╭─ Exercise text

Why? To woo the deep-pocketed national teachers unions. In doing so, they betray lower-income families and their children, who are largely assigned to poor schools based on a five-digit ZIP code.
This week, Joe Biden announced his full-throated opposition to the notion that all families should get the opportunity to choose the best school for their children.
Meanwhile, the Bidens are big believers in private schools for themselves. Like his brother and father, Hunter Biden attended Archmere Academy in Delaware. This is likely why, at least in 1997, then-Sen. Joe Biden spoke movingly about the plight of lower-income families and opened the door to the notion of school vouchers.
On the Senate floor, Joe Biden said:
"When you have an area of the country, and most often here we are talking about inner cities, where the public schools are abysmal or dysfunctional or not working and where most of the children have no way out, it is legitimate to ask what would happen to the public schools with increased competition from private schools. Is it not possible that giving poor kids a way out will force the public schools to improve and result in more people coming back?"
A poll recently released by Beck Research, a Democratic polling firm, shows that the vast majority of voters, particularly black, Latino, and millennial voters, deeply support school choice policies.

╰─
╭─ Entries provided

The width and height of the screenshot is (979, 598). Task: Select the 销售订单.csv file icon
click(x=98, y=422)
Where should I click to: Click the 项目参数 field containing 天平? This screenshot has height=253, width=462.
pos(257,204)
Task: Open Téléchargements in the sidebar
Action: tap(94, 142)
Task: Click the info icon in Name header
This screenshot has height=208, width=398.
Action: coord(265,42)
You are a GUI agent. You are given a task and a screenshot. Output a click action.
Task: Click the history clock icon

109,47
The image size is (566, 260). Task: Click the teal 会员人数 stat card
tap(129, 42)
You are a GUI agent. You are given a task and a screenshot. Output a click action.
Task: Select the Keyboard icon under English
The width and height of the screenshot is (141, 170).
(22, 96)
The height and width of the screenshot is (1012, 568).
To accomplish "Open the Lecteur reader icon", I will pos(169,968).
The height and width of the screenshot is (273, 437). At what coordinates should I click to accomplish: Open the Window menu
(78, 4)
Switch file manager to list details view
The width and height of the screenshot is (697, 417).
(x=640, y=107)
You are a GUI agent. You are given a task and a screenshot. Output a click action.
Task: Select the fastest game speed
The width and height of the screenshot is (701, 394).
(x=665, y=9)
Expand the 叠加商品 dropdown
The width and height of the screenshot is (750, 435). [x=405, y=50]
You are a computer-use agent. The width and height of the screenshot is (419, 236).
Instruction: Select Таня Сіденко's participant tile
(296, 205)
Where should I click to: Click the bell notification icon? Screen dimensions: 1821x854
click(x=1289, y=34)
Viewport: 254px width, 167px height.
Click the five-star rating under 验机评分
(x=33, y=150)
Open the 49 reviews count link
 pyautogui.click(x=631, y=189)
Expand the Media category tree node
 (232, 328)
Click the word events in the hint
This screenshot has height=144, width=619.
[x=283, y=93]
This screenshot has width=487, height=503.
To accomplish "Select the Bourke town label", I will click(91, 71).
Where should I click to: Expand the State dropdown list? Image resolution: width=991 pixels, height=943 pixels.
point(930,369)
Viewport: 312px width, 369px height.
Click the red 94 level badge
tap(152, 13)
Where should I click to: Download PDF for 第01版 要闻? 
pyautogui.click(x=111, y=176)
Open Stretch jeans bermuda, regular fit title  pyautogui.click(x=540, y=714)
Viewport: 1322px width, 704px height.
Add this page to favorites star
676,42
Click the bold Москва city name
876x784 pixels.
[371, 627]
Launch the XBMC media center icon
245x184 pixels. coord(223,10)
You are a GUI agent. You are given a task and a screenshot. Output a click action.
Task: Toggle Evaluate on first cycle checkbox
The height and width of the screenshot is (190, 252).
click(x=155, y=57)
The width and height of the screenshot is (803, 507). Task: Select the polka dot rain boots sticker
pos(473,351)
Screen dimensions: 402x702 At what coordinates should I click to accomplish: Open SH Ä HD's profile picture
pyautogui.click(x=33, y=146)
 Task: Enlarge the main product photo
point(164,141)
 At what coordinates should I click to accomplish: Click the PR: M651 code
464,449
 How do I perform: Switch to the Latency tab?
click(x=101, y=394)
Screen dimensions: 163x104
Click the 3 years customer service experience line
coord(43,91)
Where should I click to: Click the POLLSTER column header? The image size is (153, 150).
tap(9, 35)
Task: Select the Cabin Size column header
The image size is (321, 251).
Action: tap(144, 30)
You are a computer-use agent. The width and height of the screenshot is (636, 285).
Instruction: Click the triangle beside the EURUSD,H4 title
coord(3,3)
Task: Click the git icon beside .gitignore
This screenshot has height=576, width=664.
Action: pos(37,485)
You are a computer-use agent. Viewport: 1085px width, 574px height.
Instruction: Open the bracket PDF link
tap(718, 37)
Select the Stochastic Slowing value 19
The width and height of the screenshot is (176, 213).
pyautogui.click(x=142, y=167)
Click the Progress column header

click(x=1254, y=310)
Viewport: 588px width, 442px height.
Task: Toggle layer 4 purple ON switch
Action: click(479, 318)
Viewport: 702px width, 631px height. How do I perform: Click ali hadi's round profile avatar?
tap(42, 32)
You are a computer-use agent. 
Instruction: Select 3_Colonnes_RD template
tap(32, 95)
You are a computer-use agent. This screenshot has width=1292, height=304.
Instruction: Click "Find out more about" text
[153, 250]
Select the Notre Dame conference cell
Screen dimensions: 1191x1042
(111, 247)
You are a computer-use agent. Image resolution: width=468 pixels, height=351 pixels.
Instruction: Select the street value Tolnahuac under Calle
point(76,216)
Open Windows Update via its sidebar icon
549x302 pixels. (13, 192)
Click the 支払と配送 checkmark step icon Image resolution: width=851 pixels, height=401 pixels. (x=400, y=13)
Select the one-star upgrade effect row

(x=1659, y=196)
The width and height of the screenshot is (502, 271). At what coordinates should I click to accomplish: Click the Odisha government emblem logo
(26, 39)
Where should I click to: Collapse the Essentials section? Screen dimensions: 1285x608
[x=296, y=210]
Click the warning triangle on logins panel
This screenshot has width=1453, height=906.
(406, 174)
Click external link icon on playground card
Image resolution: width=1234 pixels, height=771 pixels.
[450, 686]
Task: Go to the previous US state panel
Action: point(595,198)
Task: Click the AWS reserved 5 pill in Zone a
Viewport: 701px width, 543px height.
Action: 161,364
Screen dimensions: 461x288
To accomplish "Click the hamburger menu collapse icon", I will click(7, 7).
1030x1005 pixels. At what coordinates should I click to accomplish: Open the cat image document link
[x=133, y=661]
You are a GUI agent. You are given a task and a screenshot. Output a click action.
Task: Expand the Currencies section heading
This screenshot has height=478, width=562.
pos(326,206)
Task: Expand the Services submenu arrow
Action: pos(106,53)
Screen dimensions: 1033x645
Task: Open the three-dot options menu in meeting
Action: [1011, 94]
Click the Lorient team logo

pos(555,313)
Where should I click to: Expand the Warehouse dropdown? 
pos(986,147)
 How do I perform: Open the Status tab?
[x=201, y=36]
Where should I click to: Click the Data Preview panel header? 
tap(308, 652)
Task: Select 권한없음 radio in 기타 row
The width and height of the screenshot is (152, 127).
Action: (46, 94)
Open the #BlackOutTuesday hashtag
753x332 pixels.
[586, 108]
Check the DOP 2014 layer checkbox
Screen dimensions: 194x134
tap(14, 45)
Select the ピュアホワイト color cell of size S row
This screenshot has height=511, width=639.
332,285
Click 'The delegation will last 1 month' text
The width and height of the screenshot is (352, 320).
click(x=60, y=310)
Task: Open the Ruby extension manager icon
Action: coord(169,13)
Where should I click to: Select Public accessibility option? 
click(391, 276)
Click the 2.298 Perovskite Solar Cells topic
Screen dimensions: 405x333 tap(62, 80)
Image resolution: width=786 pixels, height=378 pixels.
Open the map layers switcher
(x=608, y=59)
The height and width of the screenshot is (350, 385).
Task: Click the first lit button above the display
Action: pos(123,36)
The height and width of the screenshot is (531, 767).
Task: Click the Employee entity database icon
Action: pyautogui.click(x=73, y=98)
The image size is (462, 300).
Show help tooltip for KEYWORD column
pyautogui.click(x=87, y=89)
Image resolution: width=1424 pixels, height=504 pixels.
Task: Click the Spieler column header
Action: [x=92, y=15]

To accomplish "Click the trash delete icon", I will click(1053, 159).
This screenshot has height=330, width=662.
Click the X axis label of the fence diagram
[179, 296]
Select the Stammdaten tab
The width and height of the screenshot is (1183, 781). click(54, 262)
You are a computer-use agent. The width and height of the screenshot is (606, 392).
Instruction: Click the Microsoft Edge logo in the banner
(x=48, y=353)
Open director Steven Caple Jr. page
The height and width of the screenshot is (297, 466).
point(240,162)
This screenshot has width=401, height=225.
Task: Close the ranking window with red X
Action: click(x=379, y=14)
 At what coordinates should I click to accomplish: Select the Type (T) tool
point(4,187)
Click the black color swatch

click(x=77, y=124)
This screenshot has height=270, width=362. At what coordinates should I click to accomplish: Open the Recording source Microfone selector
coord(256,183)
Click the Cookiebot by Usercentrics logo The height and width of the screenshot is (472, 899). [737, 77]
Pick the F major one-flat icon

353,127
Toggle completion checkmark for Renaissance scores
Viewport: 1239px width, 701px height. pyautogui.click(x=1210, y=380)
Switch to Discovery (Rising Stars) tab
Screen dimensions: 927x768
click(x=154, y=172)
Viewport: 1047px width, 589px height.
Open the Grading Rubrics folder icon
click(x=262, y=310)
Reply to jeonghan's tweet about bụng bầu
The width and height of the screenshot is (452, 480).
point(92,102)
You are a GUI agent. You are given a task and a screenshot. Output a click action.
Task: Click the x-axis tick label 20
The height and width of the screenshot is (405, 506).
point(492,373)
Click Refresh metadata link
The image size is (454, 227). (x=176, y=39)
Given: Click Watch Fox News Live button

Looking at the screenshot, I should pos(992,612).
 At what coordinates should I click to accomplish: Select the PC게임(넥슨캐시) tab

╰─

- _Work instruction 1_
List the groups of voters that the passage on school choice singles out as particularly supportive of school choice policies.
- _Work instruction 2_
Answer these questions from the passage on school choice:
(a) Which school did Hunter Biden attend?
(b) In what year did then-Sen. Joe Biden open the door to the notion of school vouchers?
(c) What kind of firm is Beck Research?
- _Work instruction 3_
Write what comes next in the passage on school choice, picking up after its final sentence.
Nothing in the stored records is needed for this work.

- _Task output 1_
Black voters, Latino voters, millennial voters

- _Task output 2_
(a) Archmere Academy in Delaware
(b) 1997
(c) A Democratic polling firm

- _Task output 3_
The poll, commissioned by the American Federation for Children, shows massive popularity for the federal Education Freedom Scholarship legislation sponsored by Sen. Ted Cruz and Rep. Bradley Byrne and championed by Secretary of Education Betsy DeVos. In total, 78% support the legislation, including 83% of black respondents, 83% of Latinos, 78% of millennials, 67% of Democratic primary voters, and 77% of Republican primary voters.
Does pizza even poll that well?
According to federal data, 82% of school-age children attend district public schools. In our poll, 41% of parents said they would prefer to send their child or grandchild to a private school.
Despite our reputation as a nation of freedom and opportunity for all, America is very much an outlier in how we school our children. The government simply assigns you to schools by ZIP code unless you are lucky enough to have school choice programs in your state — or have the financial means to move to a different school district, pay for private school tuition, or home-school. Meanwhile, Sweden, the United Kingdom, Hong Kong, Belgium, Denmark, Israel, and France have far more open and pluralistic systems of education, allowing families the freedom to choose the best elementary and secondary education for their child. In the Netherlands alone, families can choose 36 different types of schools!
Given America’s poor academic standing worldwide and anemic performance on national assessments, where 66% of eighth graders perform below level in reading and math, we desperately need to expand educational opportunities for families. A poor child living in a ZIP code plagued by schools that have failed to educate children for decades deserves the same opportunities exercised by the Biden family.